#### AIM OF THE EXERCISE
Copy all entries exactly.

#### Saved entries
__________________________________________________
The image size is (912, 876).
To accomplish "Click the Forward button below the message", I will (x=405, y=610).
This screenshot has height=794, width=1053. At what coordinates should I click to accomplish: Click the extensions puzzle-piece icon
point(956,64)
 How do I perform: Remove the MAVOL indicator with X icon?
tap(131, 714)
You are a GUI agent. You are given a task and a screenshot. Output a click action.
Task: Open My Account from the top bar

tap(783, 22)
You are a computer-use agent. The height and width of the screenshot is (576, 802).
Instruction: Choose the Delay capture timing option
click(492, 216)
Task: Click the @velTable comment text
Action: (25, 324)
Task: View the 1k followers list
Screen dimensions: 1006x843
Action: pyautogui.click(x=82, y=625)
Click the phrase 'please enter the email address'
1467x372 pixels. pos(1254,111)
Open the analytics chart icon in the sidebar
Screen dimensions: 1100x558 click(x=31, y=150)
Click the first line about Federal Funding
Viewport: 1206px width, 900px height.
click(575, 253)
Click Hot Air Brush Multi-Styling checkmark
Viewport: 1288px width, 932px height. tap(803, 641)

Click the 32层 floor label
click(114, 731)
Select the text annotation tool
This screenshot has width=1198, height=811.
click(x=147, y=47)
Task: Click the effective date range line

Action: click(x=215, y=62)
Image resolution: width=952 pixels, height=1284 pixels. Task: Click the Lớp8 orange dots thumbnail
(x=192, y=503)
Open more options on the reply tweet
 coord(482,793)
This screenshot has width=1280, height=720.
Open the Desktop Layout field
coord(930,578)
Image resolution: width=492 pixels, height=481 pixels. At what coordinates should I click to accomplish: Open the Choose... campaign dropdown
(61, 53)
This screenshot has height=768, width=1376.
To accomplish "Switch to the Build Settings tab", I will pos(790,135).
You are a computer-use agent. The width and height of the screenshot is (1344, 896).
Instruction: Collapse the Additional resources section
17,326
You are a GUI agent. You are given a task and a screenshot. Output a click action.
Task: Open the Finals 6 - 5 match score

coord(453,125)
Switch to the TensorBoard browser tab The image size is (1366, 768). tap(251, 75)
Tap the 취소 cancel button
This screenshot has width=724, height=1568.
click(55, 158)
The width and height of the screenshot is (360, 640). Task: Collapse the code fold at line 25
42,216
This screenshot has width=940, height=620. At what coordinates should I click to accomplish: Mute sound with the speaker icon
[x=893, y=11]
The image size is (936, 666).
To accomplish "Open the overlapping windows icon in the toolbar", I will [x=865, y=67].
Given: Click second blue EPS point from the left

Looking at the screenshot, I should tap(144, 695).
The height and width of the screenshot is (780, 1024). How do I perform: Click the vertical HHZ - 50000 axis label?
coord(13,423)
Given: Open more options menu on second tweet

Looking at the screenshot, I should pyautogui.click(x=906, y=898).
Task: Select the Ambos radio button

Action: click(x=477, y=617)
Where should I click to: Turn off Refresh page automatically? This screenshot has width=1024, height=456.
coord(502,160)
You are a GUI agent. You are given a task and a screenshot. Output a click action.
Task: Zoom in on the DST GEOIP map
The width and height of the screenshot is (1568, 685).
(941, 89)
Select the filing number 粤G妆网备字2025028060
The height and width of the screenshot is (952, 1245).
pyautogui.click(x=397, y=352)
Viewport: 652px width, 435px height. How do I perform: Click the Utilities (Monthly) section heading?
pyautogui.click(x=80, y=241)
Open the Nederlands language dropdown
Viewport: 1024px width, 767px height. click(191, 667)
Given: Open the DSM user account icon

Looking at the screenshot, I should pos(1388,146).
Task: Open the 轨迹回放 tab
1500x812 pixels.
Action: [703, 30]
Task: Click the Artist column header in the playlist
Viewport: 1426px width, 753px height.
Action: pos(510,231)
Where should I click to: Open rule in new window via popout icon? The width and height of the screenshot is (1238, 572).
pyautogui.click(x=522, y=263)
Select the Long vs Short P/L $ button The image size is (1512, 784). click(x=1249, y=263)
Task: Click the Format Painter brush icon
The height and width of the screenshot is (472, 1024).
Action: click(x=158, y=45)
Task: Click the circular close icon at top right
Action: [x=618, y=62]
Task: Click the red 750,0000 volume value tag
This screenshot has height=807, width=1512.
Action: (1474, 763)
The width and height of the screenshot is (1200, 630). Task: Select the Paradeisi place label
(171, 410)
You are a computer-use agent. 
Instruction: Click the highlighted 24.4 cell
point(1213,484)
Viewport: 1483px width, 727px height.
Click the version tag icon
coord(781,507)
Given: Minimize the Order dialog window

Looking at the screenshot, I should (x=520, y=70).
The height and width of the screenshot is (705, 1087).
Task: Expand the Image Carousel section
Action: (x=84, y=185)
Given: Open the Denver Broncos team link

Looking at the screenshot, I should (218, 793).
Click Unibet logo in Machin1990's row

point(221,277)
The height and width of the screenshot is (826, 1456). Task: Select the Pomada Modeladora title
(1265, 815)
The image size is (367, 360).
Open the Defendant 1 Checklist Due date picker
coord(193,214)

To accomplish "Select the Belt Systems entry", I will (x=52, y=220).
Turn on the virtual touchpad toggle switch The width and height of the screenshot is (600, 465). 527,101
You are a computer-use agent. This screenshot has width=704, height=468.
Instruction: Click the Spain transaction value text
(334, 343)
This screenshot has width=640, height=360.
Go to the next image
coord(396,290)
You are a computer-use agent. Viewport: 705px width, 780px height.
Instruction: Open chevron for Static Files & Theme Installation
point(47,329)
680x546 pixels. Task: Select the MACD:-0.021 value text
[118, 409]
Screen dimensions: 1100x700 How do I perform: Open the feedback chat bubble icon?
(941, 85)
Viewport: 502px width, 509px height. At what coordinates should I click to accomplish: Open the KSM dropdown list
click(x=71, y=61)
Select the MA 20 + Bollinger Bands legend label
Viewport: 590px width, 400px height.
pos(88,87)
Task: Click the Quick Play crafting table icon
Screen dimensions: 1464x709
__________________________________________________
#### RESPONSE AREA
The image size is (912, 876).
To accomplish "Click the Forward button below the message", I will (x=405, y=610).
This screenshot has height=794, width=1053. At what coordinates should I click to accomplish: Click the extensions puzzle-piece icon
point(956,64)
 How do I perform: Remove the MAVOL indicator with X icon?
tap(131, 714)
You are a GUI agent. You are given a task and a screenshot. Output a click action.
Task: Open My Account from the top bar

tap(783, 22)
You are a computer-use agent. The height and width of the screenshot is (576, 802).
Instruction: Choose the Delay capture timing option
click(492, 216)
Task: Click the @velTable comment text
Action: (25, 324)
Task: View the 1k followers list
Screen dimensions: 1006x843
Action: pyautogui.click(x=82, y=625)
Click the phrase 'please enter the email address'
1467x372 pixels. pos(1254,111)
Open the analytics chart icon in the sidebar
Screen dimensions: 1100x558 click(x=31, y=150)
Click the first line about Federal Funding
Viewport: 1206px width, 900px height.
click(575, 253)
Click Hot Air Brush Multi-Styling checkmark
Viewport: 1288px width, 932px height. tap(803, 641)

Click the 32层 floor label
click(114, 731)
Select the text annotation tool
This screenshot has width=1198, height=811.
click(x=147, y=47)
Task: Click the effective date range line

Action: click(x=215, y=62)
Image resolution: width=952 pixels, height=1284 pixels. Task: Click the Lớp8 orange dots thumbnail
(x=192, y=503)
Open more options on the reply tweet
 coord(482,793)
This screenshot has width=1280, height=720.
Open the Desktop Layout field
coord(930,578)
Image resolution: width=492 pixels, height=481 pixels. At what coordinates should I click to accomplish: Open the Choose... campaign dropdown
(61, 53)
This screenshot has height=768, width=1376.
To accomplish "Switch to the Build Settings tab", I will pos(790,135).
You are a computer-use agent. The width and height of the screenshot is (1344, 896).
Instruction: Collapse the Additional resources section
17,326
You are a GUI agent. You are given a task and a screenshot. Output a click action.
Task: Open the Finals 6 - 5 match score

coord(453,125)
Switch to the TensorBoard browser tab The image size is (1366, 768). tap(251, 75)
Tap the 취소 cancel button
This screenshot has width=724, height=1568.
click(55, 158)
The width and height of the screenshot is (360, 640). Task: Collapse the code fold at line 25
42,216
This screenshot has width=940, height=620. At what coordinates should I click to accomplish: Mute sound with the speaker icon
[x=893, y=11]
The image size is (936, 666).
To accomplish "Open the overlapping windows icon in the toolbar", I will [x=865, y=67].
Given: Click second blue EPS point from the left

Looking at the screenshot, I should tap(144, 695).
The height and width of the screenshot is (780, 1024). How do I perform: Click the vertical HHZ - 50000 axis label?
coord(13,423)
Given: Open more options menu on second tweet

Looking at the screenshot, I should pyautogui.click(x=906, y=898).
Task: Select the Ambos radio button

Action: click(x=477, y=617)
Where should I click to: Turn off Refresh page automatically? This screenshot has width=1024, height=456.
coord(502,160)
You are a GUI agent. You are given a task and a screenshot. Output a click action.
Task: Zoom in on the DST GEOIP map
The width and height of the screenshot is (1568, 685).
(941, 89)
Select the filing number 粤G妆网备字2025028060
The height and width of the screenshot is (952, 1245).
pyautogui.click(x=397, y=352)
Viewport: 652px width, 435px height. How do I perform: Click the Utilities (Monthly) section heading?
pyautogui.click(x=80, y=241)
Open the Nederlands language dropdown
Viewport: 1024px width, 767px height. click(191, 667)
Given: Open the DSM user account icon

Looking at the screenshot, I should pos(1388,146).
Task: Open the 轨迹回放 tab
1500x812 pixels.
Action: [703, 30]
Task: Click the Artist column header in the playlist
Viewport: 1426px width, 753px height.
Action: pos(510,231)
Where should I click to: Open rule in new window via popout icon? The width and height of the screenshot is (1238, 572).
pyautogui.click(x=522, y=263)
Select the Long vs Short P/L $ button The image size is (1512, 784). click(x=1249, y=263)
Task: Click the Format Painter brush icon
The height and width of the screenshot is (472, 1024).
Action: click(x=158, y=45)
Task: Click the circular close icon at top right
Action: [x=618, y=62]
Task: Click the red 750,0000 volume value tag
This screenshot has height=807, width=1512.
Action: (1474, 763)
The width and height of the screenshot is (1200, 630). Task: Select the Paradeisi place label
(171, 410)
You are a computer-use agent. 
Instruction: Click the highlighted 24.4 cell
point(1213,484)
Viewport: 1483px width, 727px height.
Click the version tag icon
coord(781,507)
Given: Minimize the Order dialog window

Looking at the screenshot, I should (x=520, y=70).
The height and width of the screenshot is (705, 1087).
Task: Expand the Image Carousel section
Action: (x=84, y=185)
Given: Open the Denver Broncos team link

Looking at the screenshot, I should (218, 793).
Click Unibet logo in Machin1990's row

point(221,277)
The height and width of the screenshot is (826, 1456). Task: Select the Pomada Modeladora title
(1265, 815)
The image size is (367, 360).
Open the Defendant 1 Checklist Due date picker
coord(193,214)

To accomplish "Select the Belt Systems entry", I will (x=52, y=220).
Turn on the virtual touchpad toggle switch The width and height of the screenshot is (600, 465). 527,101
You are a computer-use agent. This screenshot has width=704, height=468.
Instruction: Click the Spain transaction value text
(334, 343)
This screenshot has width=640, height=360.
Go to the next image
coord(396,290)
You are a computer-use agent. Viewport: 705px width, 780px height.
Instruction: Open chevron for Static Files & Theme Installation
point(47,329)
680x546 pixels. Task: Select the MACD:-0.021 value text
[118, 409]
Screen dimensions: 1100x700 How do I perform: Open the feedback chat bubble icon?
(941, 85)
Viewport: 502px width, 509px height. At what coordinates should I click to accomplish: Open the KSM dropdown list
click(x=71, y=61)
Select the MA 20 + Bollinger Bands legend label
Viewport: 590px width, 400px height.
pos(88,87)
Task: Click the Quick Play crafting table icon
Screen dimensions: 1464x709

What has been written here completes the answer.